Si eviterebbero così referendum e taglio dei parlamentari. Ma non sarebbe una buona scelta
Nei giorni scorsi un tweet di
Pierluigi Castagnetti (democristiano doc, plurideputato, ultimo segretario del Partito popolare, nonché amico personale del presidente Mattarella) ha messo a fuoco una data. E se la XVIII legislatura tirasse le cuoia nel mese di
gennaio? Voteremmo con la Finanziaria già approvata, prima che la Consulta esamini il referendum sulla legge elettorale promosso dalla Lega, e soprattutto prima che entri in vigore il taglio dei parlamentari. All’orizzonte, insomma, c’è un nuovo appuntamento con le urne, se la maggioranza giallorossa si suicida; anche se, per suicidarsi, bisogna prima nascere, e in questo caso la circostanza appare dubbia. Domanda: ci conviene? Ossia conviene agli italiani, al di là del tornaconto dei partiti? E conviene all’ordine costituzionale, in questi tempi di disordine, anticipare un evento che comunque sarà difficile evitare nei mesi successivi?
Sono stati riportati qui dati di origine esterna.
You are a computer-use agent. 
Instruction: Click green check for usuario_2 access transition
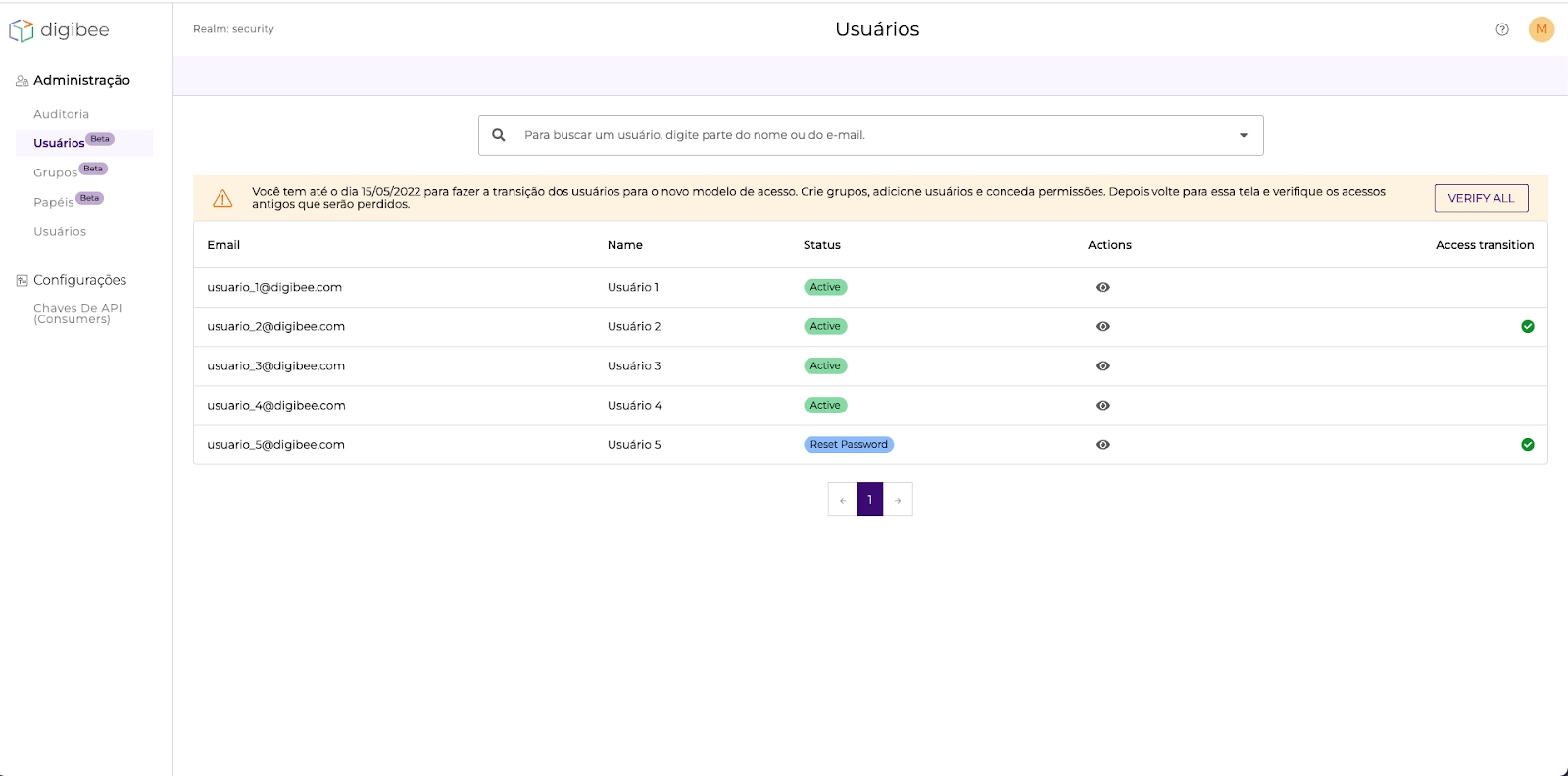pyautogui.click(x=1527, y=326)
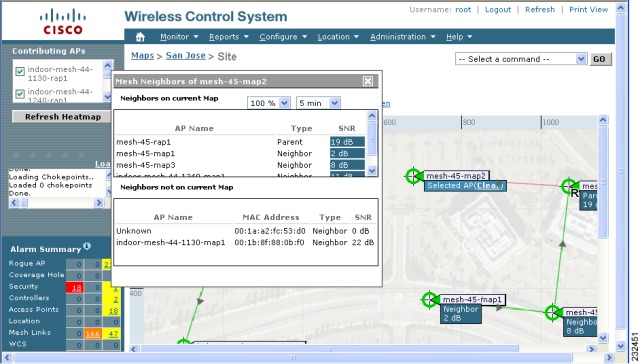Open the Configure menu
Viewport: 640px width, 364px height.
pos(283,37)
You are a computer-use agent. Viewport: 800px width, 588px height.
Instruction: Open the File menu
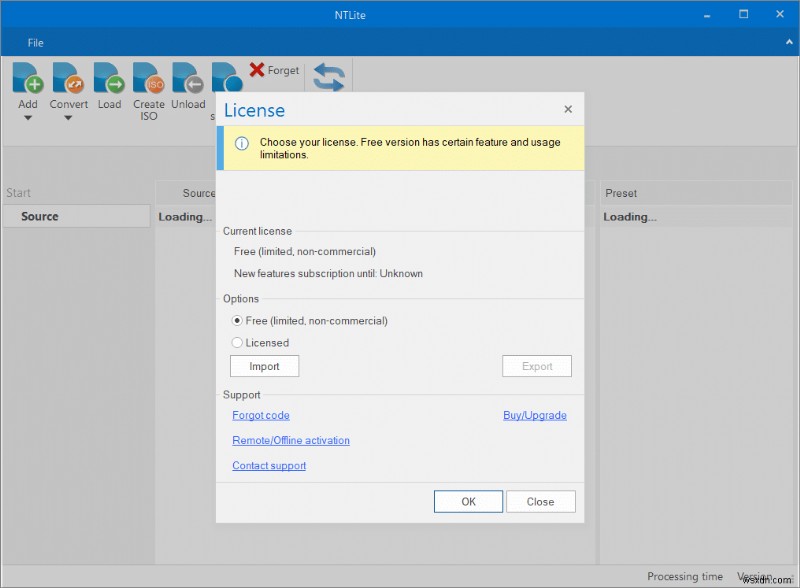coord(35,43)
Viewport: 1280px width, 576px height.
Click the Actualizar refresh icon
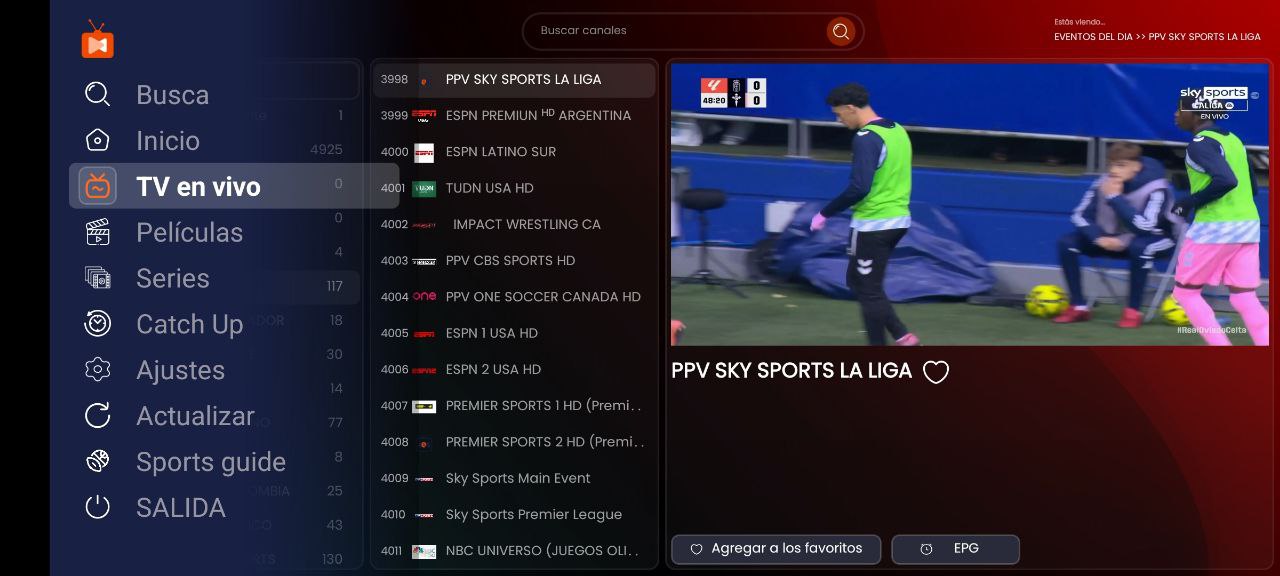pyautogui.click(x=97, y=415)
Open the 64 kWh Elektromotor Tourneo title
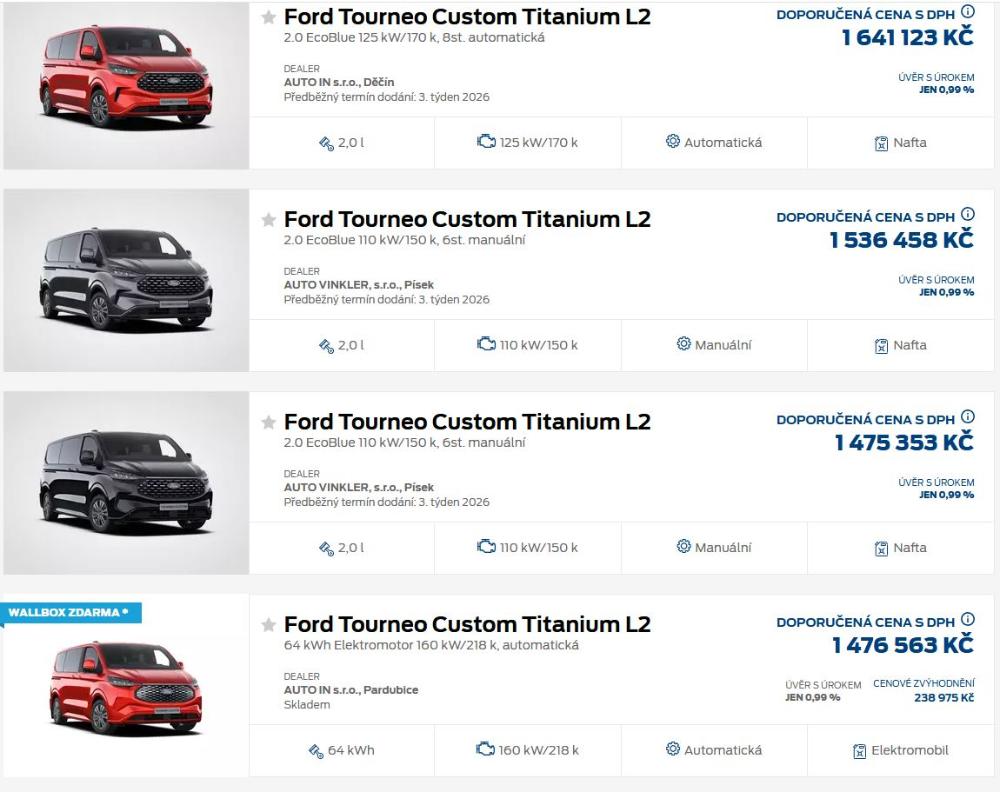The width and height of the screenshot is (1000, 792). tap(467, 625)
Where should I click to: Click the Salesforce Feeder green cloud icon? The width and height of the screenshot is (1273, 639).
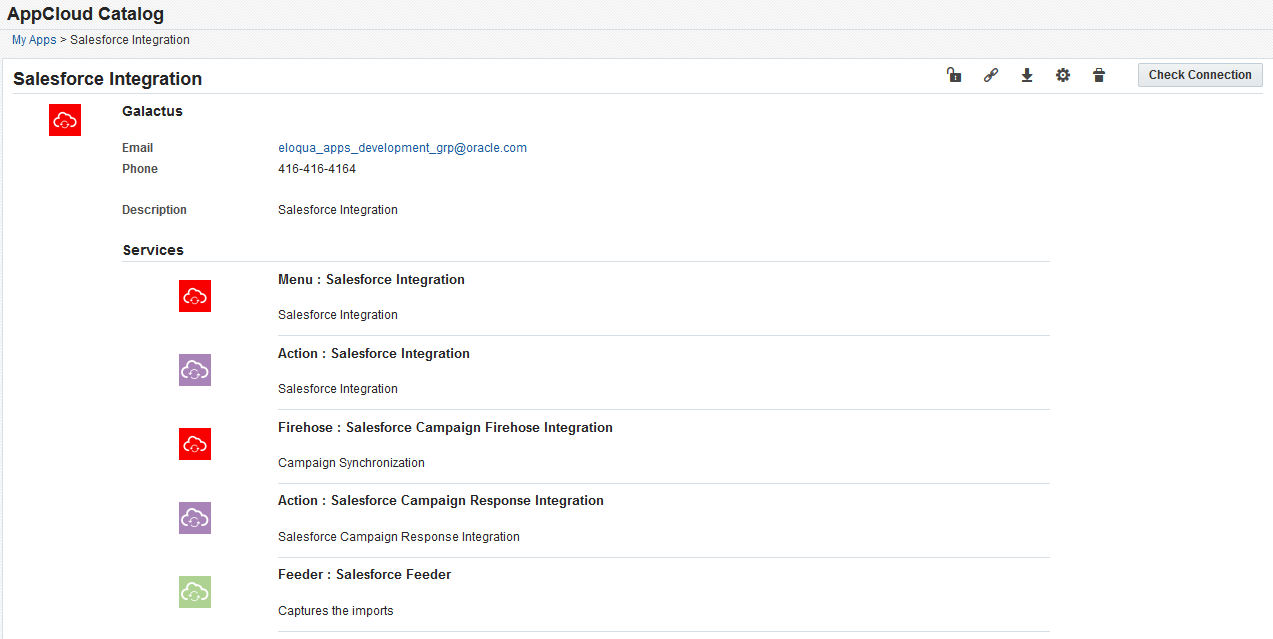195,592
Proviamo, per l’appunto, a fare ordine sulle tre questioni che segnala Castagnetti. La
Finanziaria, innanzitutto. Certo che conviene approvarla prima di sciogliere le Camere, giacché l’alternativa sarebbe l’esercizio provvisorio del bilancio. Ovvero la paralisi, lo stallo. Del resto c’è almeno un precedente. Novembre 2010: il IV governo Berlusconi è sull’orlo della crisi, subisce la scissione della componente guidata da Gianfranco Fini, alla Camera viene presentata una mozione di sfiducia. Prima di votarla, però, bisogna approvare la legge finanziaria - dice il presidente Napolitano - per mettere il Paese in sicurezza. E infatti la sfiducia fu posta ai voti un mese dopo, il 14 dicembre, offrendo a Berlusconi il tempo d’allargare la sua vecchia maggioranza, con il soccorso di Scilipoti e altri “responsabili”. Morale della favola: niente Finanziaria, niente crisi.
Secondo punto:
il referendum sulla legge elettorale, escogitato da Calderoli e proposto da otto Consigli regionali. La Cassazione ha già dato il suo via libera, la Consulta si esprimerà alla fine di gennaio, dopo di che voteremmo in primavera, in una domenica compresa fra il 15 aprile e il 15 giugno. Sempre che, nel frattempo, il Parlamento continui a respirare. Secondo l’articolo 34 della legge che disciplina i referendum (n. 352 del 1970), nel caso di scioglimento anticipato delle Camere, il referendum già indetto resta infatti sospeso per un anno. Con gran sollievo dei piccoli partiti, giacché il referendum della Lega disegna un maggioritario secco, all’inglese, con collegi uninominali estesi a tutto il territorio nazionale. Un sistema drastico, mai sperimentato nella storia della Repubblica italiana. E allora? Se la Consulta lo dichiarerà ammissibile, significa che la Costituzione non s’oppone. Dunque non può opporsi nemmeno Mattarella.
Terzo argomento per interrompere la legislatura:
il taglio dei parlamentari. Anche quest’ultimo, però, è un argomento politico, non giuridico. La legge costituzionale approvata in ottobre dalle Camere elimina 345 seggi in Parlamento, ma avrà effetto non prima di 60 giorni dalla sua entrata in vigore. E quando scatta la mannaia? A marzo, se nessuno chiede il referendum confermativo sulla legge; altrimenti in piena estate. Perciò, sciogliendo le Camere a gennaio, resterebbe una tavola imbandita con un migliaio di posti a sedere, per la gioia dei commensali. Ma gioie e dolori riguardano i partiti, non il capo dello Stato. Nessuno può pretendere che lui si faccia complice di manovre per eludere la riforma appena battezzata, licenziando il Parlamento senza che sussistano i presupposti costituzionali per uno scioglimento anticipato. E dopotutto il presupposto è uno: l’incapacità d’esprimere un governo, di formare una qualsivoglia maggioranza.
Da qui la conclusione: una crisi a gennaio può corrispondere all’interesse dei politici, non degli italiani. Né della Costituzione, povera donna. Siccome però il loro interesse di solito prevale sull’interesse pubblico, non si può affatto escludere che dopo aver festeggiato il Capodanno la maggioranza faccia harakiri. Talvolta, per sopravvivere, bisogna un po’ morire.